The phrases highlighted in this color work as transitions between paragraphs.

Honus and Me
Brit W./A1

            As you may know there are many great ballplayers today, but there may have been even greater ones in the past. In the book Honus and Me I was unsure while reading the book of what was real and what wasn’t real. I asked myself many questions while reading the book such as is Honus Wagner real? Did Honus Wagner really make card printing companies stop printing his card because of the cigarette advertisements on the back of it? Is Ty Cobb real? Did Honus Wagner really hit .354 in 1908 and win the batting title? Is Joe Stoshack real? These things and many more made me wonder what was real and what wasn’t ; but the author “Dan Gutman” really did a great job knowing what he was talking about.  [The rest of the essay will show that Dan Gutman got his historical facts right.]
[Body Paragraphs]
            In Honus and Me the main character, Joe Stoshack, meets Honus Wagner. From a SIRS Discoverer article it has said that Honus Wagner was real. Many call him the Flying Dutchman. Most experts even said he was the all around best ballplayer ever. He was born on February 24, 1874, in what is now Carnegie. His name was John Peter Wagner. He was an outstanding shortstop and he also played other positions such as pitcher.
            I soon found out that when Dan Gutman said that Honus made the card printing companies stop printing his card that he was right. In a Wikipedia article it says that he really did make them stop printing it, and because of this and the fact that he was so great it made the price of the card now much higher. It is currently worth over $451,000. There were only 50 cards printed until he stopped the printing companies.
            In the book when they play in the World Series against the Detroit Tigers Honus faces Ty Cobb or as they say “The Great Cobb.” I found out in the Baseball Almanac Website Ty Cobb is a real person.
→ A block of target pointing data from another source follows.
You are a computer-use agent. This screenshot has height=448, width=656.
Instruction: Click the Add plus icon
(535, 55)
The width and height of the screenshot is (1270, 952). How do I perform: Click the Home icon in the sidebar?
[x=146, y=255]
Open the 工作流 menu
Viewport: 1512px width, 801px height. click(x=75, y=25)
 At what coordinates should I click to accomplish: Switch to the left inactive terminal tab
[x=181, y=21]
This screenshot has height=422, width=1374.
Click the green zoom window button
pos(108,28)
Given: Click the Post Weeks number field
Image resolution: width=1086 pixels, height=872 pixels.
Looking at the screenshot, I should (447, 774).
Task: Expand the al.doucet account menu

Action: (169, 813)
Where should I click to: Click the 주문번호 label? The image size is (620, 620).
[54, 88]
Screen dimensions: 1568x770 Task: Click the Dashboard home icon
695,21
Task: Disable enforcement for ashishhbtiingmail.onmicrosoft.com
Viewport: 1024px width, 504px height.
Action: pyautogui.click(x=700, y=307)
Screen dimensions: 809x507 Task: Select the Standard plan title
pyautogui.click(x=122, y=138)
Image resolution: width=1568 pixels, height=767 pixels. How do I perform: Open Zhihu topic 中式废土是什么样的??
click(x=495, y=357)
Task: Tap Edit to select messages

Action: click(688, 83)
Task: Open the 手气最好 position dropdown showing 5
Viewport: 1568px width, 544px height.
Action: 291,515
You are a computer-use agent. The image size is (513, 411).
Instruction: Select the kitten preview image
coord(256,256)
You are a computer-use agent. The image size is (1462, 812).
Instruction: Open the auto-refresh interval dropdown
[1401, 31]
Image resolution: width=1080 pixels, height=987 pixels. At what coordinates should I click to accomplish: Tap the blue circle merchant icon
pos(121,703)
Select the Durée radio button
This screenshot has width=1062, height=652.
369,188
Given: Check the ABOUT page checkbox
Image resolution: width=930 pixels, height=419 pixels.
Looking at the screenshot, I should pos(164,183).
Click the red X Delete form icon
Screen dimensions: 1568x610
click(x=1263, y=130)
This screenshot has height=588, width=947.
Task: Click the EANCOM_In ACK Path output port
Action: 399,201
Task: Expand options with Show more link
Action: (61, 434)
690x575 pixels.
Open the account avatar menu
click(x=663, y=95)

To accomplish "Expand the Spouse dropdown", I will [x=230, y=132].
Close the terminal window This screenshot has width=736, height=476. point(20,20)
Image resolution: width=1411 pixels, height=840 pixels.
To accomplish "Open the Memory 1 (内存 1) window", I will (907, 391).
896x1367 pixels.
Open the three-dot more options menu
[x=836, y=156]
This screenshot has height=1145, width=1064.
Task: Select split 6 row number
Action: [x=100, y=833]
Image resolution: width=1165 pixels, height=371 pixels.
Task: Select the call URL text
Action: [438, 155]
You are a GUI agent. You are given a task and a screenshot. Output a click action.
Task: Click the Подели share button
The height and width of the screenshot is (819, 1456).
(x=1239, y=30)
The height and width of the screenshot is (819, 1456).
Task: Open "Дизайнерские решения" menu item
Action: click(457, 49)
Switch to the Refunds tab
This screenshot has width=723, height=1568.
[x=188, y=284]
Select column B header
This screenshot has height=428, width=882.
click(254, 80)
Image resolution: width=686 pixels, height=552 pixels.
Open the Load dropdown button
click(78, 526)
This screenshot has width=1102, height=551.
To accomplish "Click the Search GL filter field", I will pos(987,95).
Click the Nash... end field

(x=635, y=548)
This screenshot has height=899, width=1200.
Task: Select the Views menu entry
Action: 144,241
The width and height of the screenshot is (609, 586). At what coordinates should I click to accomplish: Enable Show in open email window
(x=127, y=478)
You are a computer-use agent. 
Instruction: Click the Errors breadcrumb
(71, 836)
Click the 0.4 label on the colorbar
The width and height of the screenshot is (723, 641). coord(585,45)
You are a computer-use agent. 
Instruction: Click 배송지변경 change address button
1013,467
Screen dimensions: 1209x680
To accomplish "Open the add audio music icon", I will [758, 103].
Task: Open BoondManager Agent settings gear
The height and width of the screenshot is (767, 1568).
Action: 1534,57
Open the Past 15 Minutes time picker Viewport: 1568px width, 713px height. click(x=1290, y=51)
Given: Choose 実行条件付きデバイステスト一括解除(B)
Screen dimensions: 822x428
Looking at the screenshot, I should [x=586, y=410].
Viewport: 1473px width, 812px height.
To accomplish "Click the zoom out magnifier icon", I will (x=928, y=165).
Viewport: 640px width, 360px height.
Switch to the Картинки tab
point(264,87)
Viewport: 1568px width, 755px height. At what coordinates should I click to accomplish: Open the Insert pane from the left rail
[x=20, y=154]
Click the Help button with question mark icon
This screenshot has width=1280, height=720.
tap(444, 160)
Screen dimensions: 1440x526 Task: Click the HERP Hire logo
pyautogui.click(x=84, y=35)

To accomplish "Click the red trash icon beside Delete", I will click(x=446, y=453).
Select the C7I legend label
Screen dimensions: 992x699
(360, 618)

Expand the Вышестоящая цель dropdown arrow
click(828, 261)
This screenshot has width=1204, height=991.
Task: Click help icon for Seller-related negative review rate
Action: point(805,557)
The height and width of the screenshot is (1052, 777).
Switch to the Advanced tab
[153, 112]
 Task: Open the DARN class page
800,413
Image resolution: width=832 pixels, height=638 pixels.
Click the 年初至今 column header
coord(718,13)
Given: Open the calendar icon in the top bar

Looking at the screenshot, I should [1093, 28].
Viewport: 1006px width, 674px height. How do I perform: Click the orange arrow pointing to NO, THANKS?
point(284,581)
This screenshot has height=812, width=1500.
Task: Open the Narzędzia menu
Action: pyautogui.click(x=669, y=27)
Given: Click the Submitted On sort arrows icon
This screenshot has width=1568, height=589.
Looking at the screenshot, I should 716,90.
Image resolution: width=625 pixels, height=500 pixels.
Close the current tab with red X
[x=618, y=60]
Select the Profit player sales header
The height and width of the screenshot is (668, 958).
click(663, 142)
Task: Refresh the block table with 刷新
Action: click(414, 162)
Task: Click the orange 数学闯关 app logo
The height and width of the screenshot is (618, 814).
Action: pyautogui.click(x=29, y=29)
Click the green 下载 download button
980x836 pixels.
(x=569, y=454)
He was born on Saturday, December 18, 1886, in Narrows, Georgia.  At 18 years old he joined the Detroit Tigers. Ty Cobb played for 24 years with the Tigers.
            I also found out that all the stats in the book were true. In a SIRS Discoverer article Honus Wagner did hit .354 in 1908. He batted .300 or more for 17 seasons in a row. Also he not only won the National  League Batting title one time, but he has gotten it 8 times! Honus also became one of the first five elected to the Baseball Hall of Fame.
            In the book a boy named Joe Stoshack goes back in time to meet Honus Wagner. Time travel obviously isn’t real but I found that Joe Stoshack is not real either. He was made purely for the benefit of making this book exciting for the reader and an enticing background all making making it historical fiction.
[Concluding Paragraph] 
            This book really taught me a lot that was true. Even though Joe was not real it still taught many lessons and things to me. In this book Honus tells Joe that he has the tools to be a great ballplayer. Later on Joe hits an inside the park homerun in the world series. It showed that it doesn’t matter what you look like you can still do great things you just have to believe you can. Honus also taught that you shouldn’t play baseball for money, but for the love of the game.
 [Brit's concluding paragraph tells about a theme and a topic in the book.  It would be better if he stuck to his idea that the author really did include true historical facts and did a good job mixing them with his fictional story, and leave most of the discussion of theme and other ideas presented in the book to a different essay, or to his assessment on February 9th, when you all will write about theme in your books.  This is still a well-done and very interesting essay! Thanks, Brit!]